Coal imports during July declined by 11.1 per cent to 18.03 million tonnes (mt) on the back of higher domestic availability of the fossil fuel. The figure stood at 20.29 mt during the same month last year, according to mjunction services, an online procurement and sales platform jointly floated by SAIL and Tata Steel.
"The decline in July imports this year against (the same month) last year can be attributed to number of factors, including monsoon, when imports generally come down.
"In addition, firmness in international coal prices since beginning of June and higher availability of domestic coal also impacted imports," Viresh Oberoi, CEO and MD of mjunction said. PwC's Kameswara Rao said the thermal coal imports after a dip last year will be at similar levels. So, on the whole, the broader trend remains flat. The real change is that with surplus generation capacity and adequate supplies of domestic coal, imported coal-based power plants are largely filling in the marginal gaps in demand requirement, taking opportunistic advantage of price movements, he said.
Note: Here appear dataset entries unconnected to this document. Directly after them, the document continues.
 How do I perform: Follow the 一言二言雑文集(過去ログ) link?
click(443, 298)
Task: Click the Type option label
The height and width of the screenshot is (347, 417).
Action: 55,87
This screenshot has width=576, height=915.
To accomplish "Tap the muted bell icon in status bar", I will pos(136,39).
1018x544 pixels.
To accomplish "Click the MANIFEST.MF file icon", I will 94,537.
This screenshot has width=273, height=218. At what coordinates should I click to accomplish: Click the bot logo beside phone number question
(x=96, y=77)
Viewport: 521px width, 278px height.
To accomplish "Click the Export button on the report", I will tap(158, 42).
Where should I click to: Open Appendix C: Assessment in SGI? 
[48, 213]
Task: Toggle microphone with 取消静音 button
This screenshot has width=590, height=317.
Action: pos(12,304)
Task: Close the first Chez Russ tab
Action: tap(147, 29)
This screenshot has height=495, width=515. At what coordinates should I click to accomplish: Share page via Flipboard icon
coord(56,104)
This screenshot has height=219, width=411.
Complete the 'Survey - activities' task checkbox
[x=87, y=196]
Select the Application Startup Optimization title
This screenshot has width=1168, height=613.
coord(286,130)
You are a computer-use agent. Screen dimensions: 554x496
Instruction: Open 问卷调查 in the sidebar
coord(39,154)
Further, with many imported coal based load power plants operating at lower utilisation, the overall volume of imports is likely to remain flat. Of the 18.03 mt of coal imported, the non-coking coal was highest at 12.39 mt, followed by coking coal at 3.76 mt, pet coke at 1.05 mt, among others.
However, the coal imports in June had gone up by 20.19 mt against 19.63 mt in the same month of 2015. The government had earlier said the coal imports will further come down in the ongoing fiscal on account of increased domestic output. The data of the first two months (April-May) of this fiscal indicate reduction in the import of coal, Coal Secretary Anil Swarup had said.